One of the most controversial prognostic factors in childhood ependymoma is the histologic grade of the tumor. Although numerous reports have suggested that patients with differentiated ependymoma achieve a better outcome than do those with anaplastic ependymoma,[11,17,20-25] some investigators believe that histologic grade has no prognostic significance.

We recently reported histologic characterization of tumors and outcome in a contemporary series of 50 patients.[25] In a blinded review of pathology, we determined that histologic grade was significantly related to progression-free survival after irradiation (P < .001). The 2-year event-free survival estimate (± SE) was 32% ± 14% for patients with anaplastic ependymoma and 84% ± 7% for patients with differentiated ependymoma. Statistical significance was maintained when the analysis was adjusted for age (< 3 years), chemotherapy with or without tumor progression before radiation therapy, and extent of resection.

The finding of a poor progression-free survival estimate after irradiation for patients with anaplastic ependymoma parallels the findings from other contemporary series.[19,24] Data from the blinded pathology review at St.
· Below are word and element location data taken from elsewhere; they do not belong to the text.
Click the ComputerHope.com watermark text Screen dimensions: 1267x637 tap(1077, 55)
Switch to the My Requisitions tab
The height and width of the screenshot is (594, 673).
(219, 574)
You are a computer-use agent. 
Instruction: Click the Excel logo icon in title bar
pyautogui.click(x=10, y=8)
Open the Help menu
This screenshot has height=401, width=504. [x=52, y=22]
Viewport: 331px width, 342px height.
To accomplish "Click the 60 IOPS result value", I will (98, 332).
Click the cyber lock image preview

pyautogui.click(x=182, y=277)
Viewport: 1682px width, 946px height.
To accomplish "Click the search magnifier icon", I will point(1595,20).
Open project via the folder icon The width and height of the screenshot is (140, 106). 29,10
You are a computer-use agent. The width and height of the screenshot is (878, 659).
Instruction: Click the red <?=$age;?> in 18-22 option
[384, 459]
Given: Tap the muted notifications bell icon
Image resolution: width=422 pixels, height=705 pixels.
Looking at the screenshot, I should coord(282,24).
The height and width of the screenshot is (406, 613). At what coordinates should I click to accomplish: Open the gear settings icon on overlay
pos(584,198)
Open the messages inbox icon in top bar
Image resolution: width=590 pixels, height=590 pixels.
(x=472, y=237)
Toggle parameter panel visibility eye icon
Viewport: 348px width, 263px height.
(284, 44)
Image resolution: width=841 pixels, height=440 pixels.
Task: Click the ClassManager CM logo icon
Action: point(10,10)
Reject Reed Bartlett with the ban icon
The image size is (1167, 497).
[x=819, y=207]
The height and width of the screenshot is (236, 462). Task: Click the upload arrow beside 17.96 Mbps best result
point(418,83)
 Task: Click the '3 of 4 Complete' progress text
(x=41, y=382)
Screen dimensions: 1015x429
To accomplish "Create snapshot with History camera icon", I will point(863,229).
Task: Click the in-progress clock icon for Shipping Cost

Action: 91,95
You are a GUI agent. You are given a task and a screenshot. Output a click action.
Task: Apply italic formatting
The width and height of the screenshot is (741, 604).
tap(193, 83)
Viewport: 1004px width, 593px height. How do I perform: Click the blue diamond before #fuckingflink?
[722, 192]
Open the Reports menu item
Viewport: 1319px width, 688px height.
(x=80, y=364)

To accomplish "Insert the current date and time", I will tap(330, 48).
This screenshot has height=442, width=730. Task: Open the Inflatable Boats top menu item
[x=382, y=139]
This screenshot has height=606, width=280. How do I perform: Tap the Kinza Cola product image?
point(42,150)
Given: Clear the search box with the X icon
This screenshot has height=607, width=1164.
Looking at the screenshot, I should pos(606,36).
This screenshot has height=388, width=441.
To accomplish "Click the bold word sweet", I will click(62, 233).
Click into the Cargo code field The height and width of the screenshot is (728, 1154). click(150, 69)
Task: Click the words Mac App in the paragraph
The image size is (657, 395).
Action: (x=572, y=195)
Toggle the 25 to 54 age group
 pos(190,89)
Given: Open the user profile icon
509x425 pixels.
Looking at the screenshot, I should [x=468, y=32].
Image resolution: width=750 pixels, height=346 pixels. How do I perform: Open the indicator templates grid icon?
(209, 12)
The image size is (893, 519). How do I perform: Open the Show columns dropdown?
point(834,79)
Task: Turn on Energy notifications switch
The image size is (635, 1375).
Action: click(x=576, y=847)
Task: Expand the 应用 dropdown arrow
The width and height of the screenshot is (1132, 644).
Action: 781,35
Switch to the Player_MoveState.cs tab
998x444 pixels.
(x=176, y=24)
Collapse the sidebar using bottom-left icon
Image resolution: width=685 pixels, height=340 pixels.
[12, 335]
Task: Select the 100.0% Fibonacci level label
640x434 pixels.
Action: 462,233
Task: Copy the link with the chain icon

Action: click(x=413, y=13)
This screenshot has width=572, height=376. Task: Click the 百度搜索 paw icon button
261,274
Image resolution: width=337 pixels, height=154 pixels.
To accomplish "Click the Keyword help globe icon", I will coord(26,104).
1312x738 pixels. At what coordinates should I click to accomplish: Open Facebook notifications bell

Jude[25] also showed that anaplastic ependymoma was more likely to occur in the supratentorial brain (P = .002). Of 12 patients with supratentorial tumor, 6 experienced a recurrence despite gross total resection and irradiation.

Histologic evaluation plays an important role in the design and interpretation of prospective trials and in determining the significance of prognostic factors in the current treatment era (Figure 5). Cooperative multi-institutional protocols will enable us to determine the significance of the various factors that will be used to estimate prognosis and stratify individual treatments.